_Exercise objective_
If a line in the data below holds the word "screenshot", copy it.

Stored data:
=-=-=-=-=

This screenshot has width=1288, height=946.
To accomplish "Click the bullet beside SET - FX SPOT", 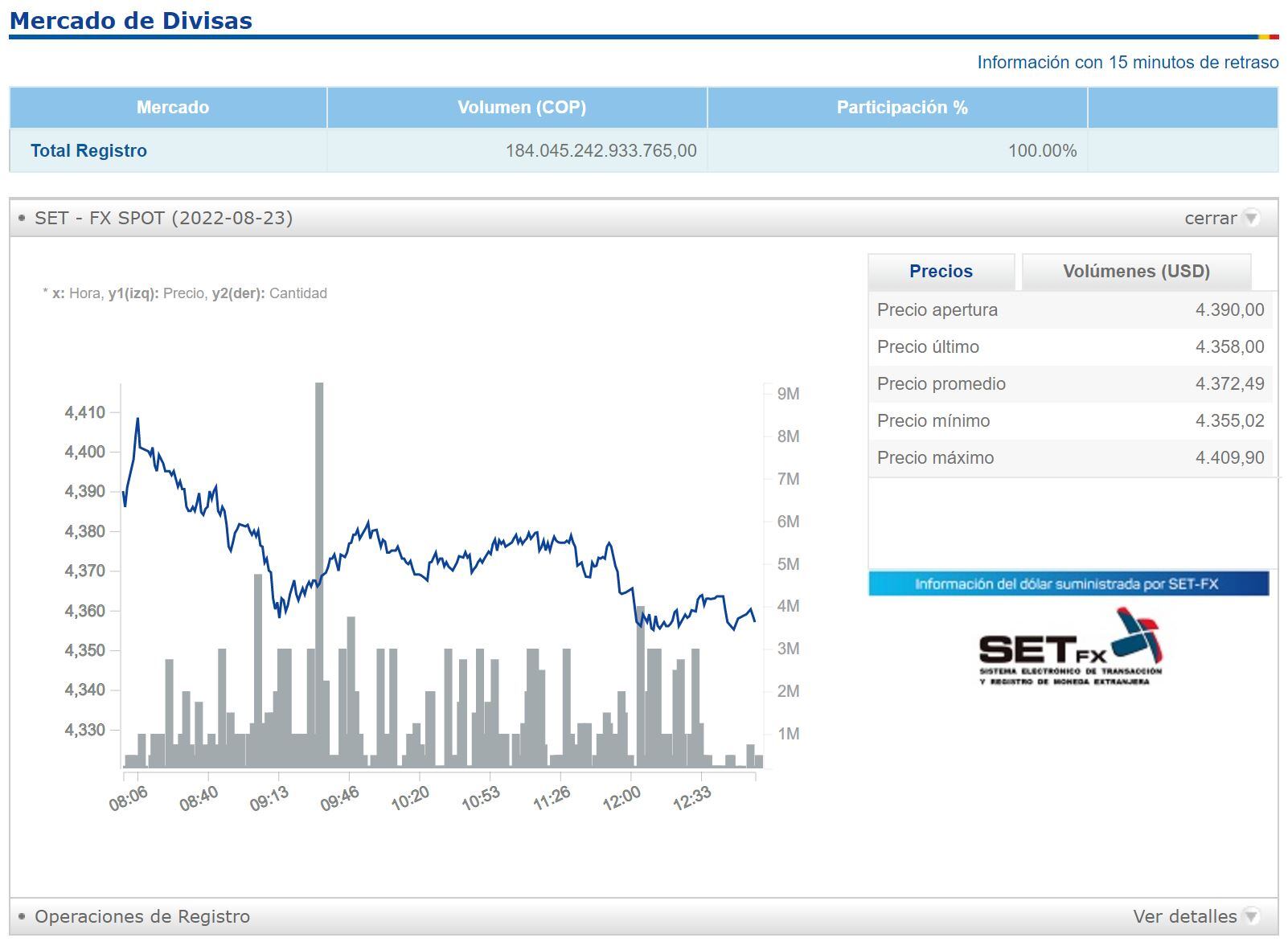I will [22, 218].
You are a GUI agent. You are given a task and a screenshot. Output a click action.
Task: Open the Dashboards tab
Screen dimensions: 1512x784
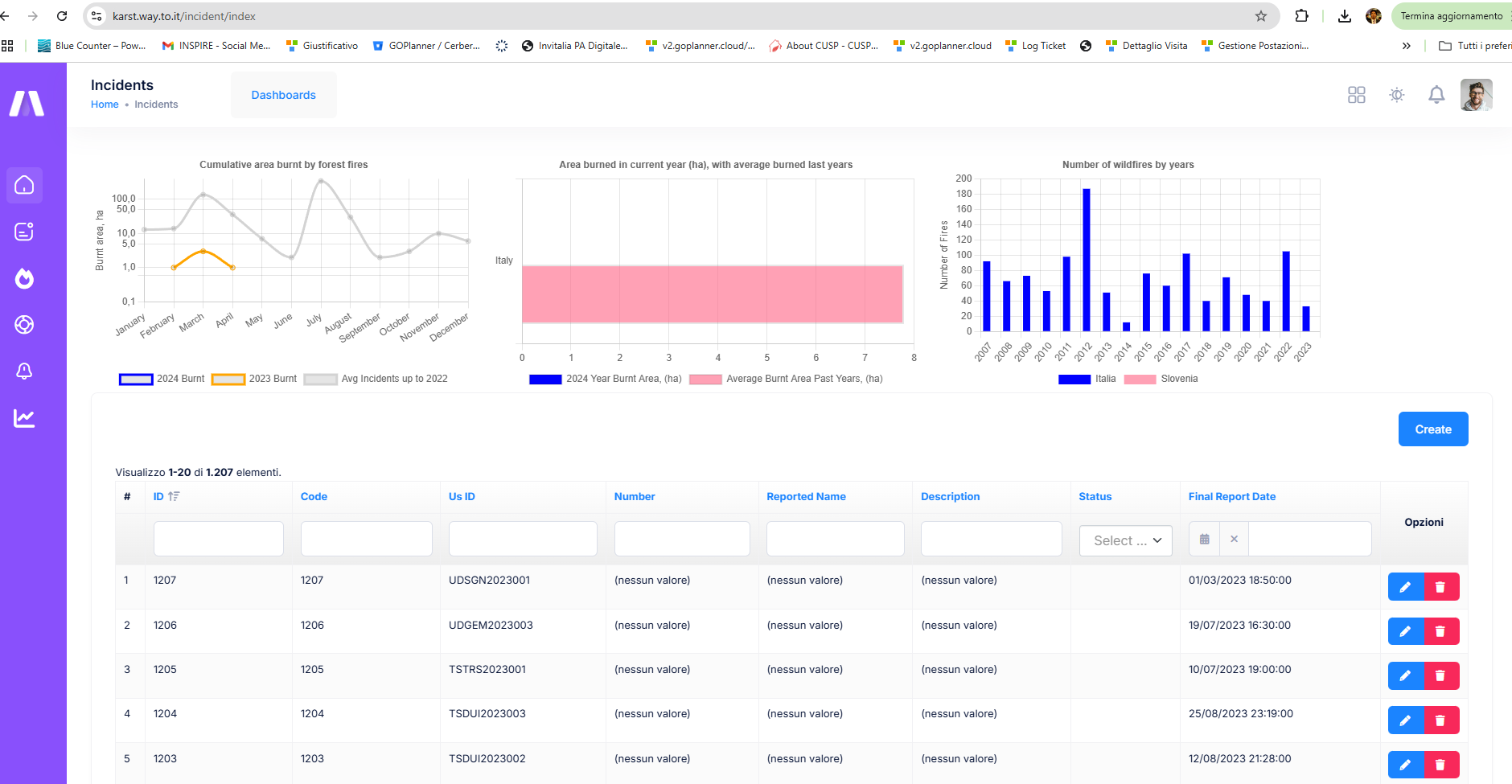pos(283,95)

=-=-=-=-=

_Answer for this exercise_
This screenshot has width=1288, height=946.
You are a GUI agent. You are given a task and a screenshot. Output a click action.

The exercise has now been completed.